選手が揃っているのに、負けが込んでいるチームを引き上げた西野監督の手腕は見事である。やはり、言葉の壁やコミュニケーションの不足が、団体競技の難しさを語っている。監督が選手の意見に聞く耳をもたず、通訳を介してしか意見を伝えることができないのでは、チーム力が強くならない。ただ、今回の選手選考で多くのファンが失望したのは、ベルギーリーグで活躍している久保裕也、オランダのフローニングで大化けして今年だけで9得点を重ねた堂安律、ポルトガルリーグで活躍する中島翔哉などの若手で、得点力のある選手を選ばなかったことだ。明らかに、少なくとも、乾のバックアップには中島、原口のバックアップには久保が選ばれるべきだった。故障の岡崎よりも、堂安の方がベターな選択肢だった。そうすれば、選手交代の選択肢が広がっていたはずだ。西野監督がどれほど欧州リーグの試合に関心を寄せているのか、そこが外人監督との違いかもしれない。
W杯南ア大会は岡田監督の采配が光った大会だったが、一つだけ失敗を上げれば、香川真司の評価を誤り、サポートメンバーでしか選ばなかったことだ。もし香川が代表に選ばれていれば、延長戦にまでもつれたパラグアイ戦で、スーパーサブとして使えただろうと思う。J2の得点王を過少評価したと言わざるを得ない。W杯後、ドルトムンドで香川選手が大活躍したことを見れば、岡田監督は選手を見る目がなかったと言われても仕方がない。

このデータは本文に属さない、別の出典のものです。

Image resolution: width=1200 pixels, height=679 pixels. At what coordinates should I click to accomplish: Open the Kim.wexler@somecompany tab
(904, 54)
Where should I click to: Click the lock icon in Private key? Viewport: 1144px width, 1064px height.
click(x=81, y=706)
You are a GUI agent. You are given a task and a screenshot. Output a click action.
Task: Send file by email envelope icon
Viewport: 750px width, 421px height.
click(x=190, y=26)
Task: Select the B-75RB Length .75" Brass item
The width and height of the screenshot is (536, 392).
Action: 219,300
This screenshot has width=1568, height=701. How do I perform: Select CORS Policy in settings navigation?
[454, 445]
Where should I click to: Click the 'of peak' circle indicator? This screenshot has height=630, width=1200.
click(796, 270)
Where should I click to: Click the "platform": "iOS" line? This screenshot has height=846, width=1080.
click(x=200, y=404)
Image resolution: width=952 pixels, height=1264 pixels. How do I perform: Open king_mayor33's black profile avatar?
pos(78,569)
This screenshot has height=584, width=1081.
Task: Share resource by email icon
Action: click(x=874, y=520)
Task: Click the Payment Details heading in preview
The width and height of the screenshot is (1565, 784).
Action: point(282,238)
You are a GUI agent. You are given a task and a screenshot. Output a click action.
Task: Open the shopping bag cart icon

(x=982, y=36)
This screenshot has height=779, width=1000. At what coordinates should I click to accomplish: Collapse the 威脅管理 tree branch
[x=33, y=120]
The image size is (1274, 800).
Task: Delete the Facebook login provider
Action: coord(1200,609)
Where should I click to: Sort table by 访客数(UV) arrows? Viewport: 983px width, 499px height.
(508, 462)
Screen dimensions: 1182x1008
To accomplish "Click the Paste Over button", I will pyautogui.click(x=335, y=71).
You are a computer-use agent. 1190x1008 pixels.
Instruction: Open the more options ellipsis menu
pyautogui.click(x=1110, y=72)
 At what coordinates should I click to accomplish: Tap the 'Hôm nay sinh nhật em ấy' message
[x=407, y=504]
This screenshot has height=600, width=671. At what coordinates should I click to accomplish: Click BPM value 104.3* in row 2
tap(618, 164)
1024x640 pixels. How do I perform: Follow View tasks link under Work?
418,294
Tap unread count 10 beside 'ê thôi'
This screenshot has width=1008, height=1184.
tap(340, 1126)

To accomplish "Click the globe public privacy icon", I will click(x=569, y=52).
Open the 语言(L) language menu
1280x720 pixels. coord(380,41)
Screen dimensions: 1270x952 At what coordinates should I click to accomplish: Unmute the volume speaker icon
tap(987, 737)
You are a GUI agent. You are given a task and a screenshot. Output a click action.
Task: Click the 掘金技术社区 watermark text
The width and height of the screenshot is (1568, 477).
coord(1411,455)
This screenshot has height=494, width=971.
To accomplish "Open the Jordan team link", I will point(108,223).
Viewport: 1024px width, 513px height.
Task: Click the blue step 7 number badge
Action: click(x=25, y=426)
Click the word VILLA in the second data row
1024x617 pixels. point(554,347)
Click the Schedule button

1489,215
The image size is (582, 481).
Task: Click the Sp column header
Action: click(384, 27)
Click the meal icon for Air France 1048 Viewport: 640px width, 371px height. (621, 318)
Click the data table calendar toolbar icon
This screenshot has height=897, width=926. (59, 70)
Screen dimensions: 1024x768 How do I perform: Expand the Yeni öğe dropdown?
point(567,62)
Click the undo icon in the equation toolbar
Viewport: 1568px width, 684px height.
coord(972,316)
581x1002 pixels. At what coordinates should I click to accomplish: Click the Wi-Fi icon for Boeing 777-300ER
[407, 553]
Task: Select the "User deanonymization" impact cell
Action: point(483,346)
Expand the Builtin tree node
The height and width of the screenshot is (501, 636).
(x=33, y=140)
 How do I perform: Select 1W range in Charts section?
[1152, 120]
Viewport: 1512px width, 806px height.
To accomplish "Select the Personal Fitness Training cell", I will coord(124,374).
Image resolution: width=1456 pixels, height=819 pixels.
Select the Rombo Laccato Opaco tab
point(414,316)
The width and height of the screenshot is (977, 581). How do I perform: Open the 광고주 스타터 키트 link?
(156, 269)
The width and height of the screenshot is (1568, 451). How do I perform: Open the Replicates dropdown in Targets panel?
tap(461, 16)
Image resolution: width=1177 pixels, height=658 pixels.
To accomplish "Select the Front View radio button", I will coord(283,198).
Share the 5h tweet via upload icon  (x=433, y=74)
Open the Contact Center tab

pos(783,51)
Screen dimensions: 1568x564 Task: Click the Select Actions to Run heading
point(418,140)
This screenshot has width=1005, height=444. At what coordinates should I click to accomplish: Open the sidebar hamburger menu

交代枠の選手層の薄さは今回の大会でも明白になった。若い選手を積極的に選考し、大化けさせてチーム力を上げることが、日本サッカーの課題である。この点で、日本の監督は欧州の監督に比べて、選手を見る目がないのではないかと思う。もっと、欧州リーグの日本人選手の動向に、関心をもつべきだろう。